The director of the Visual Outcomes Laboratory at Cedars Sinai talked about the current treatments used in MS and the risks associated with them at 2023 ACTRIMS Forum. [WATCH TIME: 3 minutes]
WATCH TIME: 3 minutes
“Year by year, we're seeing that we can not only provide treatments that are effective, but we can balance the safety profile of those treatments, putting our patients with MS at minimum risk.”
In recent years, there have been several therapies developed for multiple sclerosis (MS), such as natalizumab (Tysabri; Biogen), an FDA-approved recombinant humanized antibody. With the advanced therapies available, clinicians can switch out prescribed treatments to tailor to the patients' needs better both efficacy wise and safety wise.

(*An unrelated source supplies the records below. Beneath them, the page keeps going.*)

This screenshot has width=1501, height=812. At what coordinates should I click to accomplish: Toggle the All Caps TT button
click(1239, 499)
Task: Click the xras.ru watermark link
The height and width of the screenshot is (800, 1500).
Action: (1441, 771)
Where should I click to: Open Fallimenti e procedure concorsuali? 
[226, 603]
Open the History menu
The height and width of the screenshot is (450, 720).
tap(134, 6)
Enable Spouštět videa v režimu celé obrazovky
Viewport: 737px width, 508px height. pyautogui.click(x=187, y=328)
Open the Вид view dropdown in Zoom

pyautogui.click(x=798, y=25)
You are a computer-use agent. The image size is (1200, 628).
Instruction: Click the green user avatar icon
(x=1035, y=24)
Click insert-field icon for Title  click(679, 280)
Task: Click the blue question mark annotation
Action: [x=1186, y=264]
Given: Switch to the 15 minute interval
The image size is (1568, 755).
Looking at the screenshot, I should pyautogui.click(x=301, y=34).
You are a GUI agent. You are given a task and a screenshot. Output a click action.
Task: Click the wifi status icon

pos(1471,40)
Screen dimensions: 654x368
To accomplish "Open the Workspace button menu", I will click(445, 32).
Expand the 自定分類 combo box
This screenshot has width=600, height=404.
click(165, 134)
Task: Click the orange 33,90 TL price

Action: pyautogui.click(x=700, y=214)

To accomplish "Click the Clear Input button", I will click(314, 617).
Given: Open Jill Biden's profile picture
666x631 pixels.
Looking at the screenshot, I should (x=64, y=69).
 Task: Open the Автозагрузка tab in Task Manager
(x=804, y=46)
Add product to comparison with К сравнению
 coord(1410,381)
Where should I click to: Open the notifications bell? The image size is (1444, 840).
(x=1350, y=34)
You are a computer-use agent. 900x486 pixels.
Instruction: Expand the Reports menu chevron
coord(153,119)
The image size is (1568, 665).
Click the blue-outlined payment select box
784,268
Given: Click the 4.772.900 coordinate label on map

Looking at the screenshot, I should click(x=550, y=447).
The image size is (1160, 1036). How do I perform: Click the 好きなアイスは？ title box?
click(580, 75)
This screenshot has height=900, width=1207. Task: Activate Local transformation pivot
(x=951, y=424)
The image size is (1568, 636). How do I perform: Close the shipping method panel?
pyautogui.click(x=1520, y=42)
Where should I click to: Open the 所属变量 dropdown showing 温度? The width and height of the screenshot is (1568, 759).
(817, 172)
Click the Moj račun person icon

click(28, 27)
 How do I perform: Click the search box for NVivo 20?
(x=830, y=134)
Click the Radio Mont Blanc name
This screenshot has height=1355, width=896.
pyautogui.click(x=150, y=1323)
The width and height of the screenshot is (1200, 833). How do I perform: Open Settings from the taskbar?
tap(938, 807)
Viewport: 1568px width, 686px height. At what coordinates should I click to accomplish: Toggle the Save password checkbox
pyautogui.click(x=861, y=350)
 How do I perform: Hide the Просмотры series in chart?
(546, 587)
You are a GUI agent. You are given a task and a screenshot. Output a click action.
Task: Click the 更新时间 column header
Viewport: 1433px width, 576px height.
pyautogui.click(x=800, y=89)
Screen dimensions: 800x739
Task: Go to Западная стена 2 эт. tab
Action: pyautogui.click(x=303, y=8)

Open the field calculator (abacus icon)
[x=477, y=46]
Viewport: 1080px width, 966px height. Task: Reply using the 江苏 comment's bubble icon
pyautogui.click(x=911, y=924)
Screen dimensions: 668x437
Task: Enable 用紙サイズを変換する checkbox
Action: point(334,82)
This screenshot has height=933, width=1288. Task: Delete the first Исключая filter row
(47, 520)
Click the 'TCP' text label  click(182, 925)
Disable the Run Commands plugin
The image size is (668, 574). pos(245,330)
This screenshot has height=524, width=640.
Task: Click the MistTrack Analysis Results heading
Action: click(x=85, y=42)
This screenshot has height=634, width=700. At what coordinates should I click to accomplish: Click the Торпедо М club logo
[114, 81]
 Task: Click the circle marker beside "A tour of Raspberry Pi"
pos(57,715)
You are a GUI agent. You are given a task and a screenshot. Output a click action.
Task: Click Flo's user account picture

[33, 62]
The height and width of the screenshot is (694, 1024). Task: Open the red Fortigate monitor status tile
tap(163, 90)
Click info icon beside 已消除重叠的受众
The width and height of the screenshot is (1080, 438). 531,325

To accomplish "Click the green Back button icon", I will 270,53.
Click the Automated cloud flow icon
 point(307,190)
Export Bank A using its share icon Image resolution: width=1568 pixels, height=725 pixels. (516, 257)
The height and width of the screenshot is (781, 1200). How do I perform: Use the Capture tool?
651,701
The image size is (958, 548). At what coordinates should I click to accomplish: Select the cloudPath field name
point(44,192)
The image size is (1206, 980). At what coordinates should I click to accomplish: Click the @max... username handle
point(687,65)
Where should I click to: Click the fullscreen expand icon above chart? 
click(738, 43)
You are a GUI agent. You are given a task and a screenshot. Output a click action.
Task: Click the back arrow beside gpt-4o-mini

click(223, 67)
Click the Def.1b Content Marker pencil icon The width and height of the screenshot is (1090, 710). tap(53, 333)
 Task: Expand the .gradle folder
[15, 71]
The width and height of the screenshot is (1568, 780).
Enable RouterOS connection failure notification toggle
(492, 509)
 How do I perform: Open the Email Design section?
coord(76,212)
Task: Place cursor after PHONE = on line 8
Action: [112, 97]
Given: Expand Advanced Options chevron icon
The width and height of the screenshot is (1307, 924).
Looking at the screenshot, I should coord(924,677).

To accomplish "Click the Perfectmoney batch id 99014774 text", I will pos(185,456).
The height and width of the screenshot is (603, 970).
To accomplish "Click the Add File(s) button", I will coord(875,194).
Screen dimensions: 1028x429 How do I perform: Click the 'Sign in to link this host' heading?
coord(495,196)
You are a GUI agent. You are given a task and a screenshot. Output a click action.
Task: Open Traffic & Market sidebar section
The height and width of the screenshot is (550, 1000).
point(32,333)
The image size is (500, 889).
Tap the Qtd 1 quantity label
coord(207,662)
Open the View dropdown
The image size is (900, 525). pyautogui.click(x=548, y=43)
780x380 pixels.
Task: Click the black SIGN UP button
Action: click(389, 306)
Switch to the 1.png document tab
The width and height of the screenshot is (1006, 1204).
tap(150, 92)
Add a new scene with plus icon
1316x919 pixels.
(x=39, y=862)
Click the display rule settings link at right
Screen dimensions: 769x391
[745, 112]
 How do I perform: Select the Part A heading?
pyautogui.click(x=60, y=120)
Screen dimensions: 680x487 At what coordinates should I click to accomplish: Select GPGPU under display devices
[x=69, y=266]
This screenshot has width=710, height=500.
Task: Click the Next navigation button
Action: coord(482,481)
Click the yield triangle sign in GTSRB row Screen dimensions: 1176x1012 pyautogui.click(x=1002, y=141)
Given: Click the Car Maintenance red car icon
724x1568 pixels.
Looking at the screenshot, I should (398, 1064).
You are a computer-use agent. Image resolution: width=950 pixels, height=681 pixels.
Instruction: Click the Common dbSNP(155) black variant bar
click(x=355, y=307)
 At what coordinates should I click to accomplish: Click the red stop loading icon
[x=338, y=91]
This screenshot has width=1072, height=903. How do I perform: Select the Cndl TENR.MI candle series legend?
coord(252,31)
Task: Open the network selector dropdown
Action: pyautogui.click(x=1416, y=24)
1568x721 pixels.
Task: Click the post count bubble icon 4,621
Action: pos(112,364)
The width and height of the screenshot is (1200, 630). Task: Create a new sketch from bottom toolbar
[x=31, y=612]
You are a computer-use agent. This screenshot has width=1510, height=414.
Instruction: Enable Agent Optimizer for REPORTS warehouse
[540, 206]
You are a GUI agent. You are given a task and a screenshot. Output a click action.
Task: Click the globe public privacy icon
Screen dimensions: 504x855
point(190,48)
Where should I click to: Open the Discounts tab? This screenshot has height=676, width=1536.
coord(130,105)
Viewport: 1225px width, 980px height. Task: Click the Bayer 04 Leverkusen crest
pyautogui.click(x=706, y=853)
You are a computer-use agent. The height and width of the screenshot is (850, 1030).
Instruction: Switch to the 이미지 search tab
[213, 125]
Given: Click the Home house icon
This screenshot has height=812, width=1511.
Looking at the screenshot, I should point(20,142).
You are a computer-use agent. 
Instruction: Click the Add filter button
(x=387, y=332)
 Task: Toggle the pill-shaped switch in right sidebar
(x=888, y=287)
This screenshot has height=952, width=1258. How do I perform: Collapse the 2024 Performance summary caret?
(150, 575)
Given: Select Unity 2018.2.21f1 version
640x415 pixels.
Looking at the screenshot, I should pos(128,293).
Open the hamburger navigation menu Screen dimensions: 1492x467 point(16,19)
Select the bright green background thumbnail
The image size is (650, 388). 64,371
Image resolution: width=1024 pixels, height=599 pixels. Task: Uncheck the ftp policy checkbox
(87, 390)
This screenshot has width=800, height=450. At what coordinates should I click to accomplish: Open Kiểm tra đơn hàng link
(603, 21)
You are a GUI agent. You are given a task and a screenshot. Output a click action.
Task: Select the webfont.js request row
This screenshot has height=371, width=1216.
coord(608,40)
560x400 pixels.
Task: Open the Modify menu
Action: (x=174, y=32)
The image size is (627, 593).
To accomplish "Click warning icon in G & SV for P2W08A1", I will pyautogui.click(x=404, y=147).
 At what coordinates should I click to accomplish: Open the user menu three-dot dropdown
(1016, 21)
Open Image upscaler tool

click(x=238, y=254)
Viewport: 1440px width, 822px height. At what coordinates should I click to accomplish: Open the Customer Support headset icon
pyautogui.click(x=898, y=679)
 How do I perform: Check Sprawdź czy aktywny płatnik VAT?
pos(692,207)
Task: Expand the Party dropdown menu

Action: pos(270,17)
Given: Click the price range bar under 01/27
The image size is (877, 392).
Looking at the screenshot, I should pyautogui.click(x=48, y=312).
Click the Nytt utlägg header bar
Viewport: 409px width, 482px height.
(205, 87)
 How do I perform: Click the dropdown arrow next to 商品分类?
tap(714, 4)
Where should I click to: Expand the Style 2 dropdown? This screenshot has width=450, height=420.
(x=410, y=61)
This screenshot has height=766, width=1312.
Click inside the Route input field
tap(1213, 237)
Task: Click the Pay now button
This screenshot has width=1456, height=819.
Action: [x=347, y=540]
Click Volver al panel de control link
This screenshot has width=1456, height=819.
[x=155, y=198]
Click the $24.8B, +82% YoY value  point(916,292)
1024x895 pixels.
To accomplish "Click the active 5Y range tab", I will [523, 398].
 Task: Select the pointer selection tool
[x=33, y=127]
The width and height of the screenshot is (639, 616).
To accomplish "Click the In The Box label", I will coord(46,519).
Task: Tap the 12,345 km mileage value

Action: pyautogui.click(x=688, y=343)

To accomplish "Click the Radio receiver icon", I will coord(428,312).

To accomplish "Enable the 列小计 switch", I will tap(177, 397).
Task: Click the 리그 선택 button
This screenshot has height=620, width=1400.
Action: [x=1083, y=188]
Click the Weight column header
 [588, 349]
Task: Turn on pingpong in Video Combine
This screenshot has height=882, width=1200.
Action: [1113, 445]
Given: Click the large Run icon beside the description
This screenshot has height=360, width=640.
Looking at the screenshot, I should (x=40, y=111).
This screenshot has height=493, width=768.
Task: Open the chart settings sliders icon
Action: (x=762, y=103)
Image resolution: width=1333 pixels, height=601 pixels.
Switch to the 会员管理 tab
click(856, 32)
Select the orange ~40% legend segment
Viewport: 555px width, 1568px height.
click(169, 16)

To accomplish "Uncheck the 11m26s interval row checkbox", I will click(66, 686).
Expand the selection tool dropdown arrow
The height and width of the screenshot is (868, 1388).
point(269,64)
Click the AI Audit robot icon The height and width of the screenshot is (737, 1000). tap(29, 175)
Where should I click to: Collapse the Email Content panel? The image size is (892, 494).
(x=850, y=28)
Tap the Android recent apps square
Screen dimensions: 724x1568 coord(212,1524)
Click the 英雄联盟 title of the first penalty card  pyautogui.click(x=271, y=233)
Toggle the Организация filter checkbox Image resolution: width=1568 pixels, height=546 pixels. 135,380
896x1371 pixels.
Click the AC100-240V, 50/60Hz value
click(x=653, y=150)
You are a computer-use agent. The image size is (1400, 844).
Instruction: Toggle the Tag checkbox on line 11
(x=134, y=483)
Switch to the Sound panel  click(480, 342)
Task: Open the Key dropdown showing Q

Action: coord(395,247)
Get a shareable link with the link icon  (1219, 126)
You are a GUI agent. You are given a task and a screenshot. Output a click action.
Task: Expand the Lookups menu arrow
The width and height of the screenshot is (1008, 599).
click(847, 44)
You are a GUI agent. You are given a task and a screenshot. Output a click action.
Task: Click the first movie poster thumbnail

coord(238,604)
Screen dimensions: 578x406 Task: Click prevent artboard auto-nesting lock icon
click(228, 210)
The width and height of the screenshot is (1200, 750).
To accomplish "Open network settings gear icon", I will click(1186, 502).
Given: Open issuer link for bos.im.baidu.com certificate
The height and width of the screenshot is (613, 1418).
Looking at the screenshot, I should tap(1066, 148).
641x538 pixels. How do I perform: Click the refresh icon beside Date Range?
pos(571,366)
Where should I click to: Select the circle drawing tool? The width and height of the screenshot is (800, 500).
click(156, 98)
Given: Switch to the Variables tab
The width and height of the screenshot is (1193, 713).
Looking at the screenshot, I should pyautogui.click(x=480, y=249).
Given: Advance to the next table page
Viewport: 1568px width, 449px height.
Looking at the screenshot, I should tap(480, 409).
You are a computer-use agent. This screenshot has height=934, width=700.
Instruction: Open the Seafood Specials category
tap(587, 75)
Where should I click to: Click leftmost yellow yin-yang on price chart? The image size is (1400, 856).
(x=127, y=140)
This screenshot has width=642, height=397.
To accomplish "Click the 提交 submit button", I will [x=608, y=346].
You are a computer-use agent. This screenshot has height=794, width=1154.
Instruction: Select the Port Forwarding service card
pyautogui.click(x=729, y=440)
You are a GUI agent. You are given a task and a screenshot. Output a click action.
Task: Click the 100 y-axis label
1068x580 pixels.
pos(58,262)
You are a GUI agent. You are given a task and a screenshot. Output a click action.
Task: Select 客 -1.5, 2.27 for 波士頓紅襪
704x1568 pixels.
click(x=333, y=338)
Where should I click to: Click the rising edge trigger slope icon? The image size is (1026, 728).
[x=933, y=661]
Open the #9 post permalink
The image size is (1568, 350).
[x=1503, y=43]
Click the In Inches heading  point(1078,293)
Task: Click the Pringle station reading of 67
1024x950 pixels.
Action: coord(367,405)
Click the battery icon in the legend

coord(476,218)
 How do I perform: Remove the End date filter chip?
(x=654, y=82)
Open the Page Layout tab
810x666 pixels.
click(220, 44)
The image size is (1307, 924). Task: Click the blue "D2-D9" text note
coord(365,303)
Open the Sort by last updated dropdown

Although with the many therapies available, clinicians may still face the challenge of trying to figure out treatment optimization and effectively monitor patients to see where discrepancies might form. On example is how researchers identified genetic variants associated with an increased risk of progressive multifocal leukoencephalopathy (PML).1 PML, a rare and often lethal brain disorder that develops in a wide range of immunosuppressed groups, can occur as a serious adverse event from exposure to immunosuppressives.2
Omar Al-Louzi, MD, an attendee of the annual Americas Committee for Treatment and Research in Multiple Sclerosis (ACTRIMS) Forum, February 23-25, 2023, in San Diego, sat down in a recent interview with NeurologyLive® during the forum to talk about the current state of care for patients with MS in terms of treatment approaches. In addition, AL-Louzi, director of the Visual Outcomes Laboratory at Cedars Sinai, spoke about the risks that remain with disease-modifying therapies, and as well as how they may cross over with infections including PML.